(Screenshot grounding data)
════

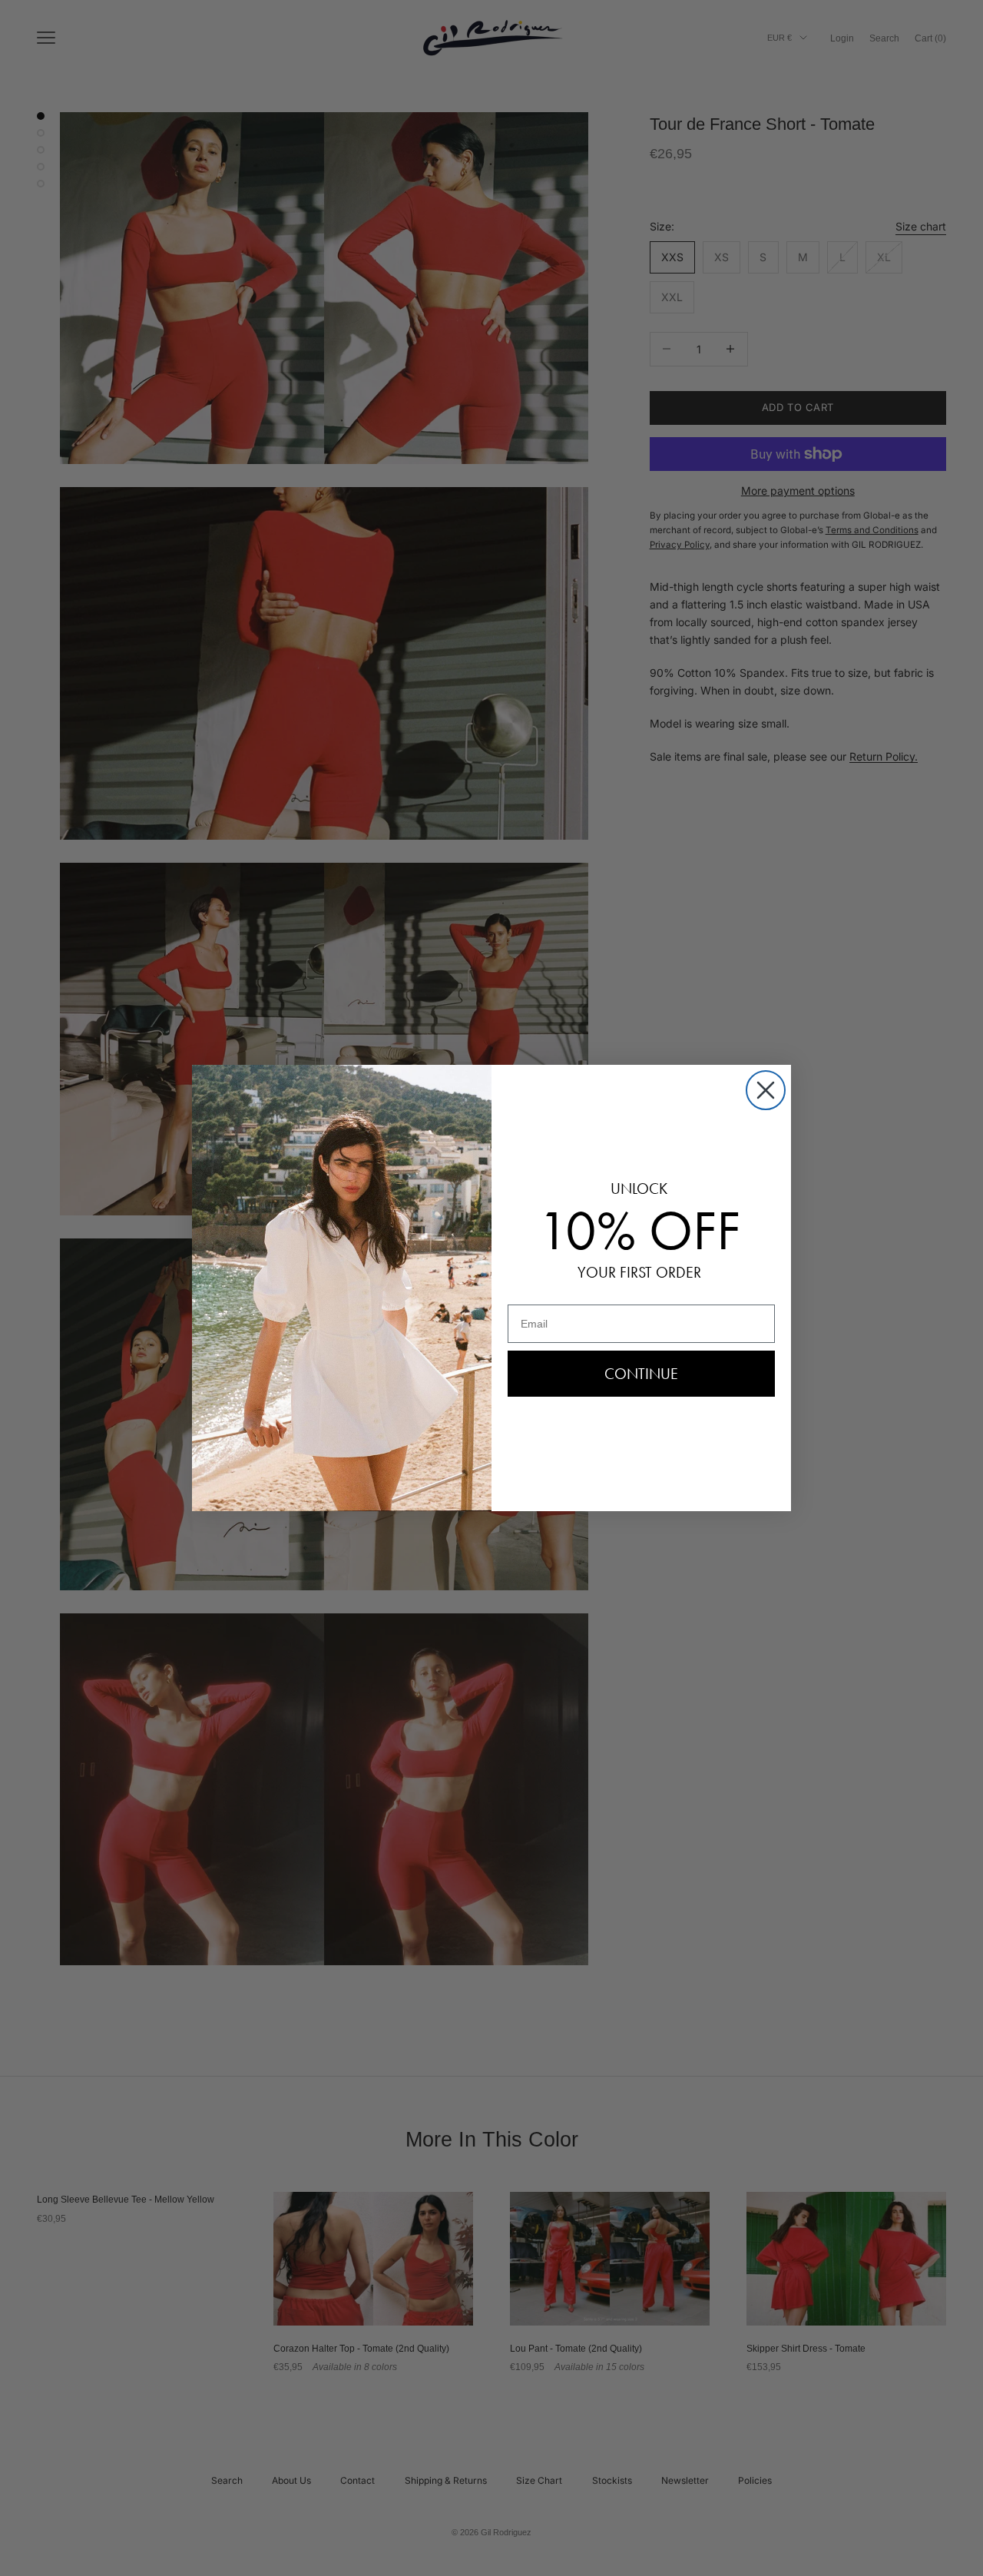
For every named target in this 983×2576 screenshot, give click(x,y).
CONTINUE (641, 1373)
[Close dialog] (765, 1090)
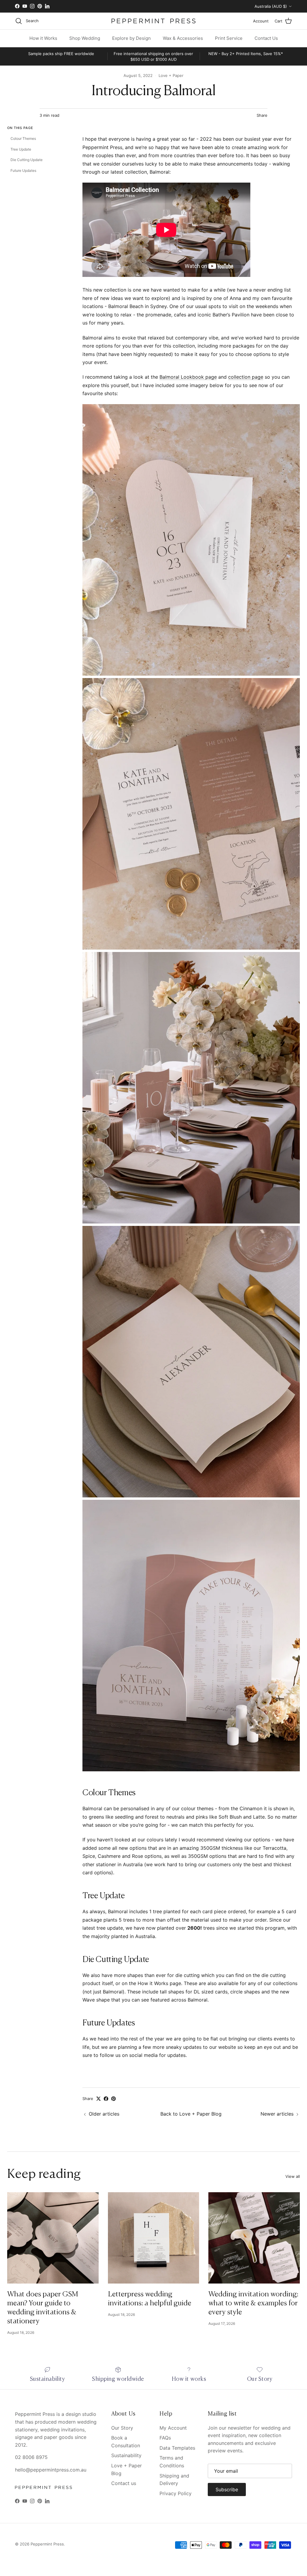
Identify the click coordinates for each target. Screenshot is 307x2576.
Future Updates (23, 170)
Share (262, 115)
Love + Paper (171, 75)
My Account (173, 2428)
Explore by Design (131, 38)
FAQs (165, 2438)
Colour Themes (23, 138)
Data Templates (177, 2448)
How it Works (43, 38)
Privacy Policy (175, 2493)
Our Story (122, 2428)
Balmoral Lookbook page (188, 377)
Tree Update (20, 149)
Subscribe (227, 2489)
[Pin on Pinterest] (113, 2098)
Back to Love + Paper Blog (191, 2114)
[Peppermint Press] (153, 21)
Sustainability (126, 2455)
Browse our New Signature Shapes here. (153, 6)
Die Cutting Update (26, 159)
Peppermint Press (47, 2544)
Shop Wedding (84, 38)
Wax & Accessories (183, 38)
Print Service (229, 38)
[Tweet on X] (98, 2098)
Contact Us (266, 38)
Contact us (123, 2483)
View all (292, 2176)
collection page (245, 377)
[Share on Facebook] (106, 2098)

════

_PROBLEM REQUIREMENTS_
From the first line to the last, repeat the records exactly, leaving out the pictures.

_REPLY TO THE TASK_
For every named target in this 983×2576 screenshot, give click(x,y).
CONTINUE (641, 1373)
[Close dialog] (765, 1090)
Identify the click coordinates for each target. Screenshot is 307x2576.
Future Updates (23, 170)
Share (262, 115)
Love + Paper (171, 75)
My Account (173, 2428)
Explore by Design (131, 38)
FAQs (165, 2438)
Colour Themes (23, 138)
Data Templates (177, 2448)
How it Works (43, 38)
Privacy Policy (175, 2493)
Our Story (122, 2428)
Balmoral Lookbook page (188, 377)
Tree Update (20, 149)
Subscribe (227, 2489)
[Pin on Pinterest] (113, 2098)
Back to Love + Paper Blog (191, 2114)
[Peppermint Press] (153, 21)
Sustainability (126, 2455)
Browse our New Signature Shapes here. (153, 6)
Die Cutting Update (26, 159)
Peppermint Press (47, 2544)
Shop Wedding (84, 38)
Wax & Accessories (183, 38)
Print Service (229, 38)
[Tweet on X] (98, 2098)
Contact Us (266, 38)
Contact us (123, 2483)
View all (292, 2176)
collection page (245, 377)
[Share on Facebook] (106, 2098)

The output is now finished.